Виндишгрец был в восторге от баррикад в Праге, совсем как Марраст и Каваньяк 22 июня 1848 года в Париже. В течение шести дней он бомбардировал город. Едва лишь началось сражение, Бакунин вышел на улицу, но под конец там уже нечего было делать. Виндишгрец не мог не подавить восстание пушками и численным превосходством. Население проявляло симпатию к австрийцам. Бакунин покинул город, когда поражение было уже несомненным, и отправился в Дессау – ожидать лучших дней.

Никогда и ни в одной стране нельзя было видеть зрелища более гнусного, более низкого, чем то, которое явили немецкому народу его правители в 1849 году. Людовик-Наполеон, Пий IX – герои честности, чистосердечия и прямодушия рядом с этими презренными Габсбургами и Гогенцоллернами с их саксонскими, вюртембергскими, гессенскими, баденскими и прочими коллегами. Зрелище предательств, клятвопреступлений, мелких жестокостей, кровожадных и жалких одновременно, которые возмутили Паскевича в Венгрии, приводило в ярость последних свободных людей Германии, не склонившихся перед реакцией; все были более чем возмущены: сердца наполнялись непреодолимой жаждой мщения и возмездия. Чудовищные преступления, совершенные пруссаками в герцогстве Баденском, например, были таковы, что я слышал, как честные немецкие мещане, которые в течение всей своей жизни никогда не осмеливались даже и подумать о том, чтоб оспаривать права королей и вельмож, говорили мне, бледнея и дрожа от бешенства: «Ах, если б нам когда-нибудь удалось задушить собственными руками прусского офицера!» Революционная партия, под воздействием этого нервного и лихорадочного возбуждения, охваченная экзальтацией отчаяния и оскорбленных чувств, решилась на последнюю попытку в Дрездене.

Бакунин находился там, грустный, раздраженный; он выбился сил, как это видно из письма, адресованного им одному из его кетенских друзей, перед дрезденской революцией. Едва лишь революция разразилась в Дрездене, он появился на баррикадах; его уже там знали и горячо любили.
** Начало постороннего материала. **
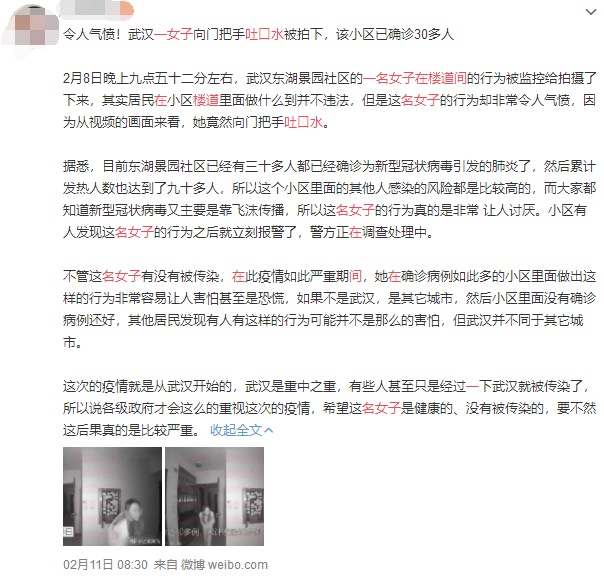Select highlighted 名女子 before 的行为真的是非常

tap(355, 210)
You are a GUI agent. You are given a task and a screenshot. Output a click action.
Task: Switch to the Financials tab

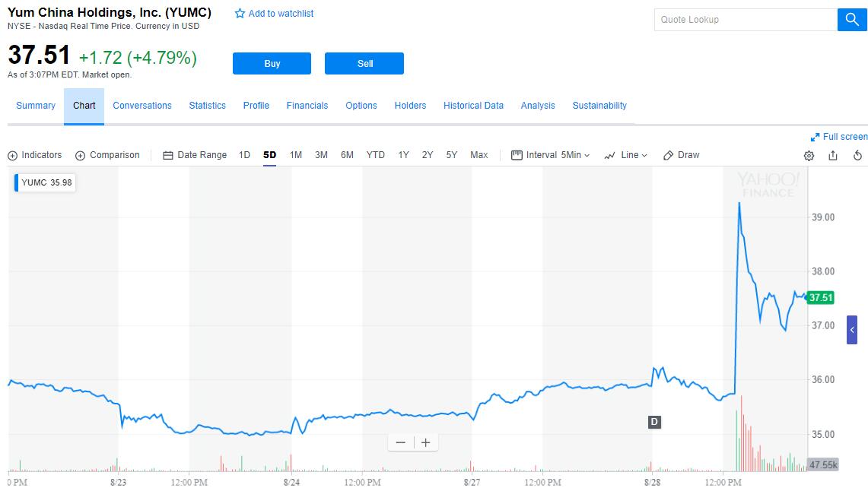click(307, 106)
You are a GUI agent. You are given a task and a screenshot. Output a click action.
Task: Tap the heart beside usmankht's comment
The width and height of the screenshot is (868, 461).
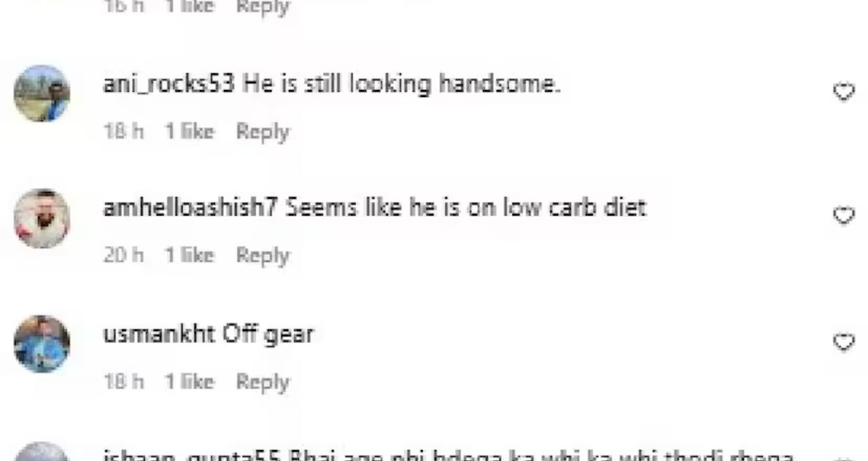844,342
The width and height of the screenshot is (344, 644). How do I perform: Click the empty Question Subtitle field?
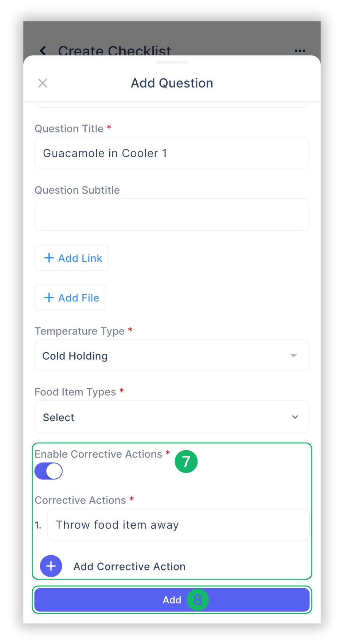pos(172,215)
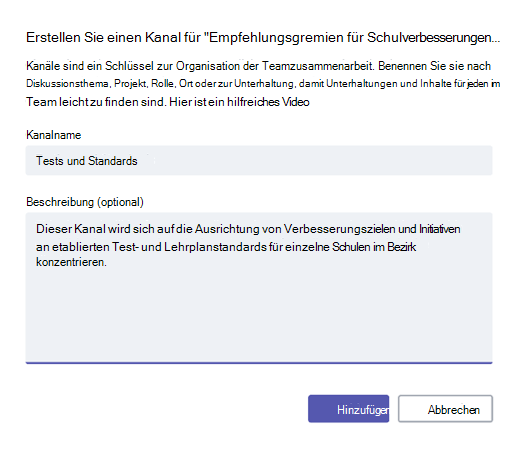Click the 'Team leicht zu finden sind' sentence
The height and width of the screenshot is (449, 520).
96,102
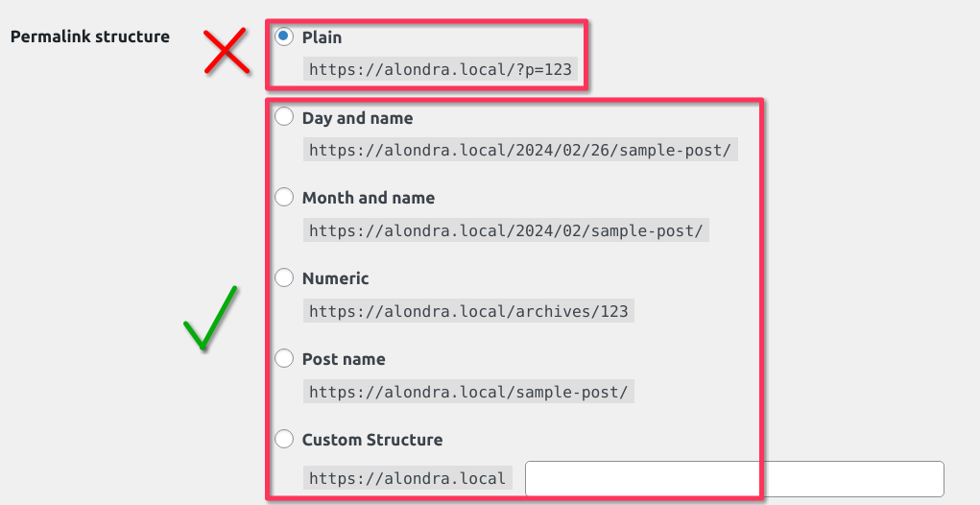Click the Numeric label text
Image resolution: width=980 pixels, height=505 pixels.
336,278
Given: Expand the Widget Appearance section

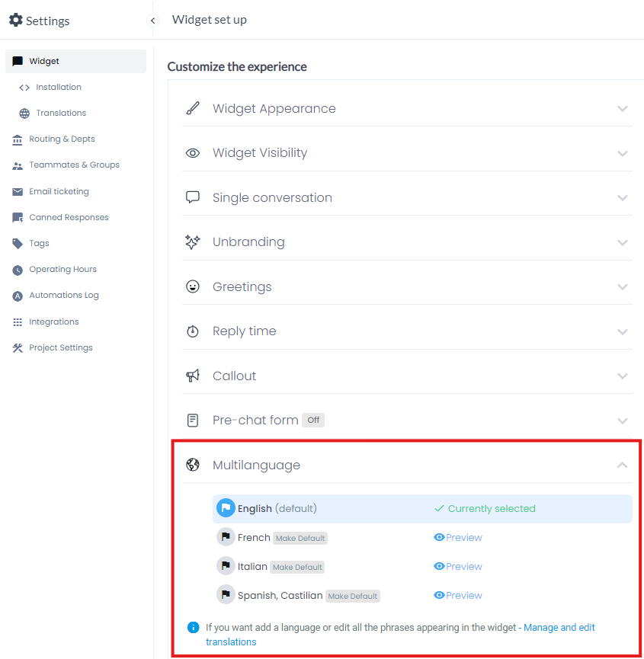Looking at the screenshot, I should (x=623, y=109).
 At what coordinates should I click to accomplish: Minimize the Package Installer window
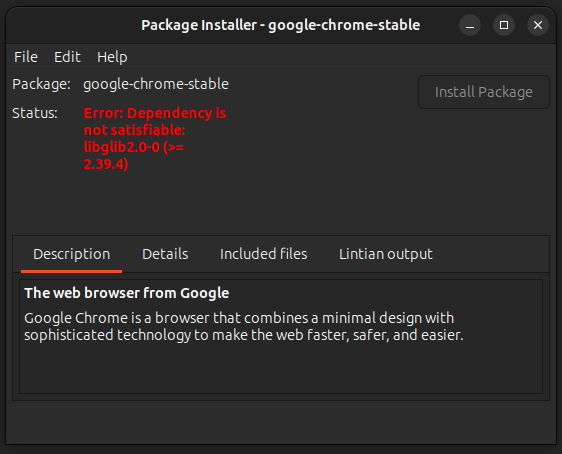pos(470,25)
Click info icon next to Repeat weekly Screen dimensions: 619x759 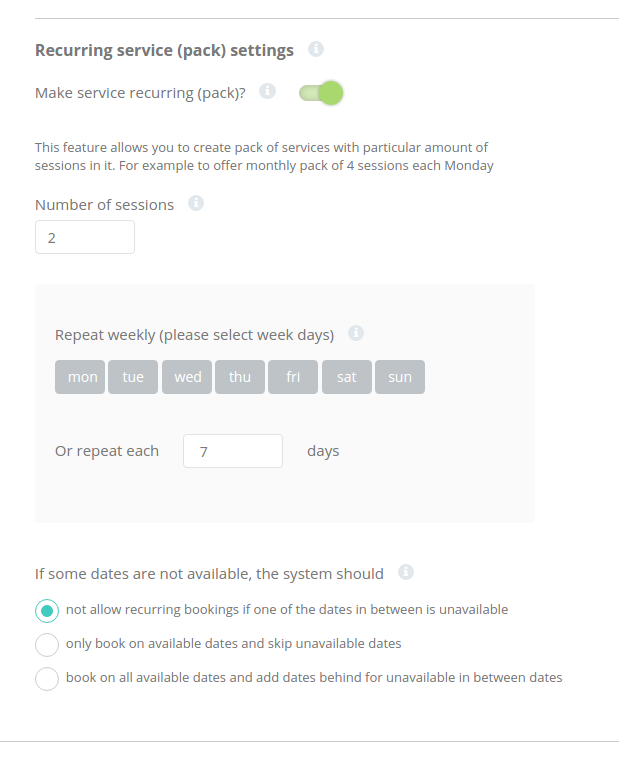click(356, 334)
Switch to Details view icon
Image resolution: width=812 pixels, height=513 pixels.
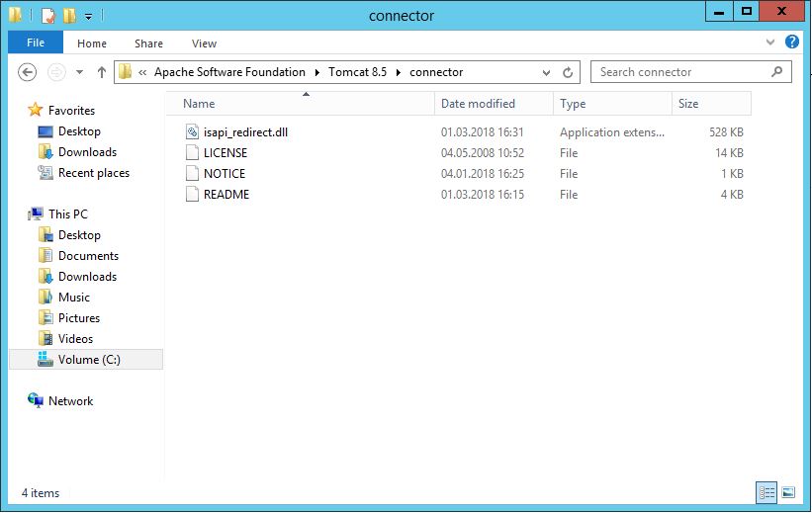coord(767,492)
Образовалось временное правительство. Бакунин предложил ему свои услуги. Обладая большей энергией, чем его друзья, не облеченный формальными полномочиями, он сделался военным вождем осаждаемого города. Он обнаружил при этом не только мужество, но и героическое, невозмутимое присутствие духа.

Узнав, что королевские солдаты еще не решились на избиение своих братьев, что в них не умолкла еще совесть, что они щадят даже здания, Бакунин предложил развесить лучшие произведения Дрезденской галереи на стенах и баррикадах. Это могло бы действительно остановить осаждающих. «А если они будут стрелять?» – возразили члены муниципалитета. – «Тем лучше, пусть на них падет позор этого варварства». Эстетичный муниципалитет не согласился. И таким же образом целый ряд революционных и террористических мер, предложенных Бакуниным, был отклонен.
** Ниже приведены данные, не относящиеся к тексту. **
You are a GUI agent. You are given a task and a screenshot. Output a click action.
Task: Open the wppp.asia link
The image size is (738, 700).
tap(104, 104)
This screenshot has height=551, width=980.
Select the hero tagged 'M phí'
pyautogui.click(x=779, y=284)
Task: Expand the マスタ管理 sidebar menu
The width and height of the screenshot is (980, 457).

Когда уже больше ничего не оставалось делать, Бакунин предложил поджечь дома аристократов и взорвать ратушу вместе со всеми членами правительства, не исключая и его самого. Говоря это, он держал в руке заряженный пистолет.

Остальное вам известно, милостивый государь. Арестованный через несколько дней после взятия Дрездена, Бакунин был подвергнут военному суду и приговорен к смертной казни вместе с двумя своими храбрыми сотоварищами, Гюбнером и Реккелем. По оглашении приговора, который не мог быть приведен в исполнение, ибо смертная казнь за политические преступления, уничтоженная франкфуртской диетой, еще не была восстановлена, приговоренных обманули, предложив им обратиться с просьбой о помиловании. Бакунин отказался и заявил, что единственное, чего он боится, – это снова попасть в руки русского правительства, но поскольку его собираются гильотинировать он ничего против не имеет, хотя предпочел бы лучше быть расстрелянным! Адвокат сообщил ему, что у одного из его сотоварщей остаются жена и дети и что тот, возможно, согласился бы подать просьбу о помиловании, но не решается, узнав об отказе Бакунина. «Скажите же ему, – тотчас отвечал Бакунин, – что я согласен, что я подпишу петицию». Но на этом уже более не настаивали и сделали вид, что смягчение наказания явилось добровольным актом королевского милосердия[50].

И тогда австрийское правительство потребовало, чтобы ему выдали Бакунина. Он был отправлен в Австрию с оковами на ногах. Его подвергли суду – подвергли суду человека, приговоренного к смерти и вслед за тем к вечному заточению, – за поступки, совершенные до его осуждения!

Когда в Дрездене у Бакунина вымогали ответ – какова причина его столь деятельного участия в германской революции, он отвечал: «Я продолжал здесь делать то, что делал всю свою жизнь: я служил здесь славянской революции». И этого было достаточно для начала ужаснейшей пытки, которую он претерпел.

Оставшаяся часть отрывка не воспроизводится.